STATED PROBLEM:
Can you restate every line of the listing below, requests included, shifting each coordinate in the answers by -18 and leaving out the pictures?

STORED RECORDS:
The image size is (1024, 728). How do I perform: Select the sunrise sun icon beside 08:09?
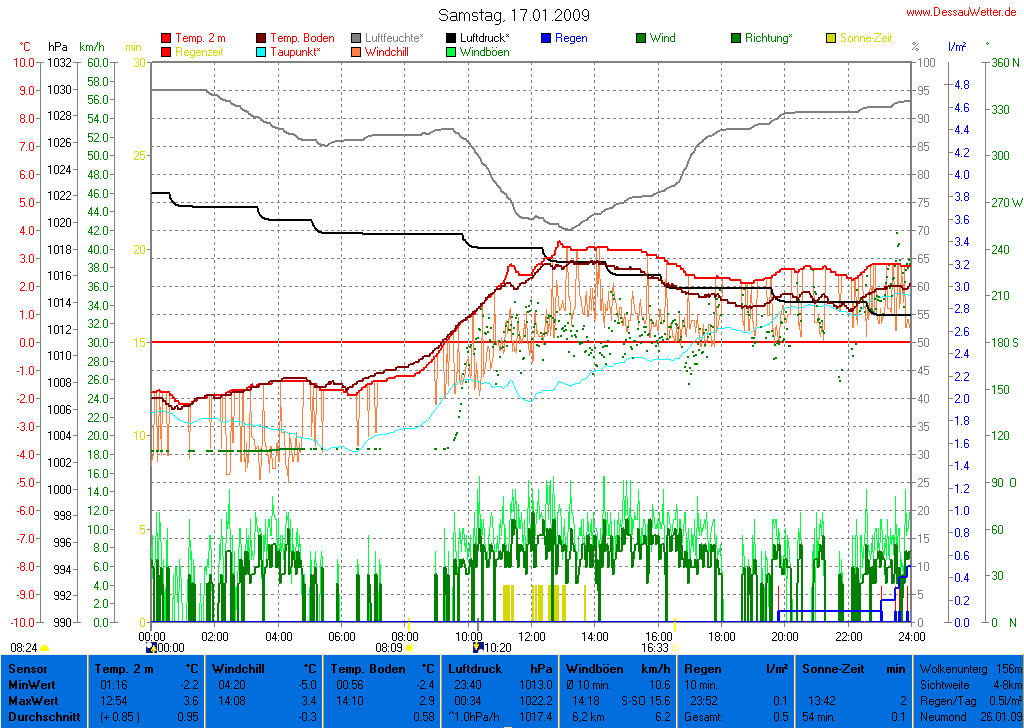click(409, 648)
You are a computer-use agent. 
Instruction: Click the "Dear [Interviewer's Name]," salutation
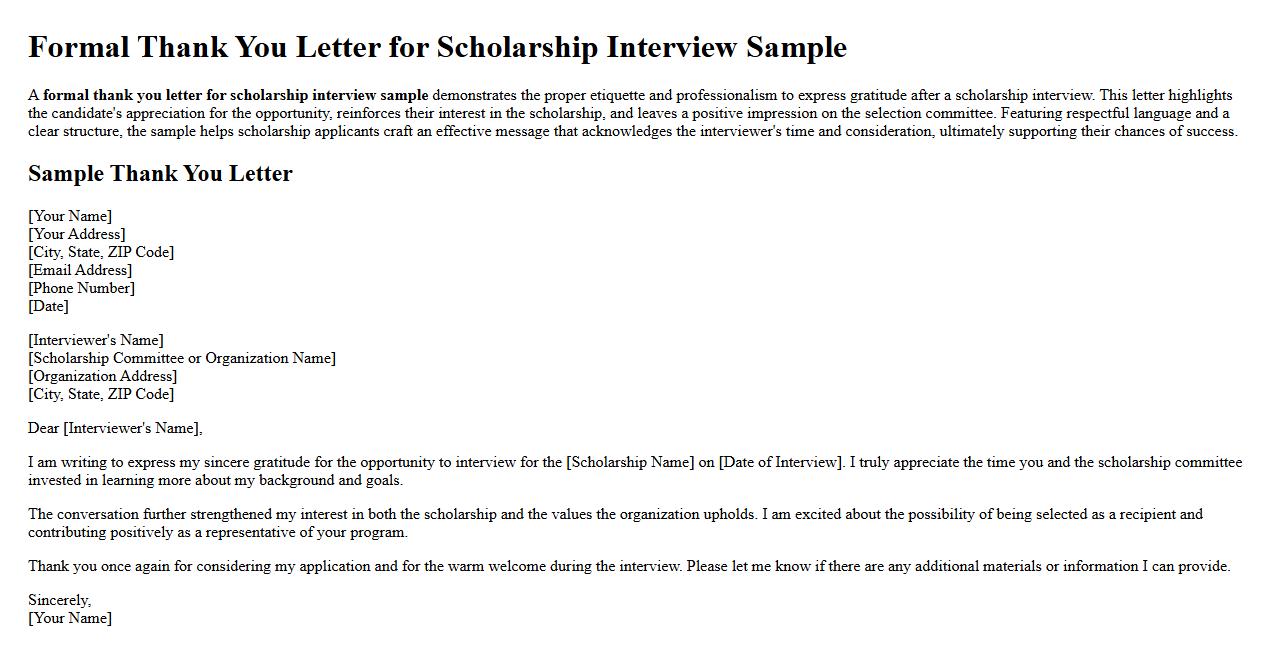[115, 428]
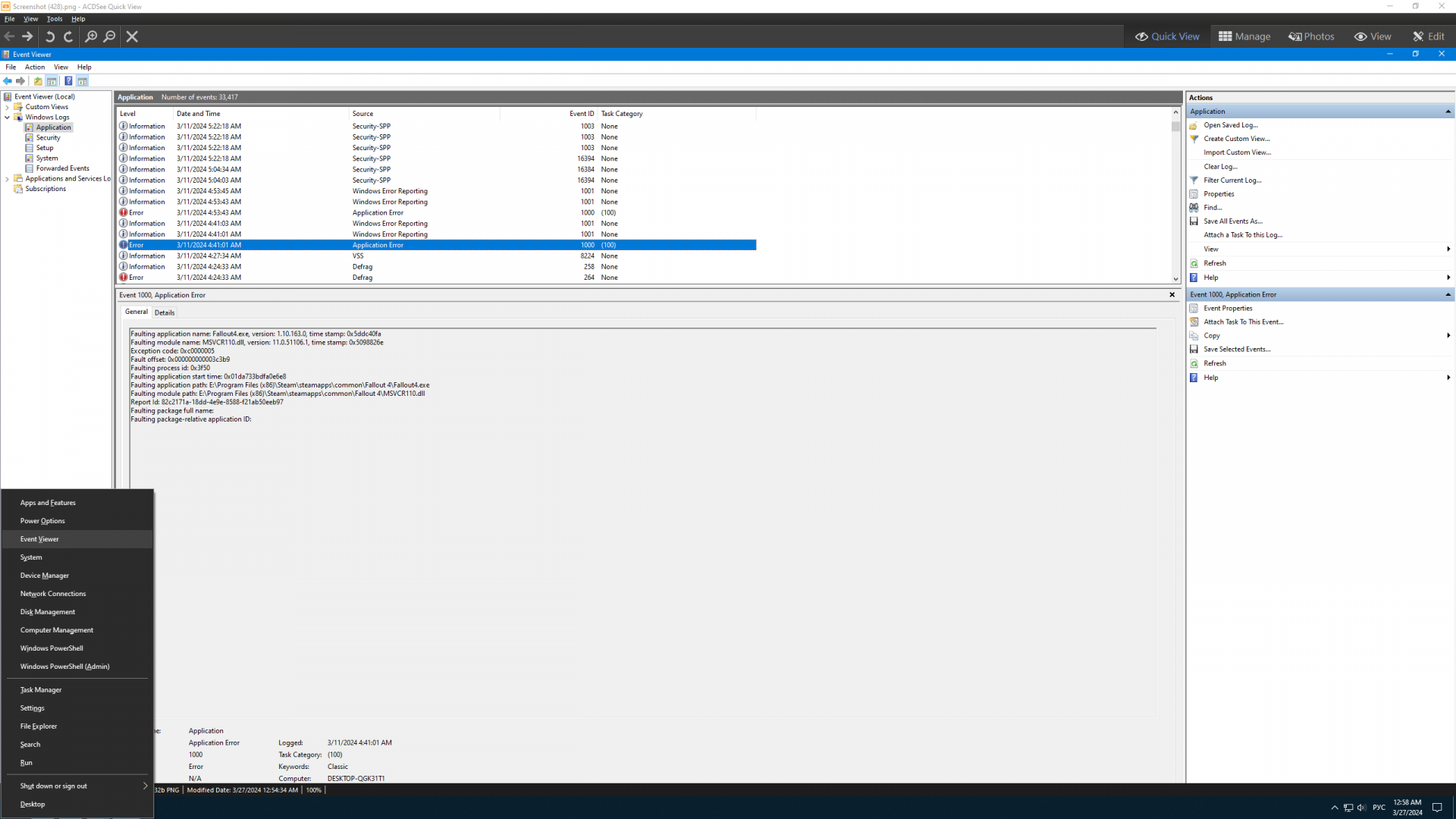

SOLUTION FOR THIS TASK:
The image size is (1024, 728). How do I perform: Select the sunrise sun icon beside 08:09?
click(391, 630)
You are a computer-use agent. 
Instruction: Click the "Dear [Interviewer's Name]," salutation
[97, 410]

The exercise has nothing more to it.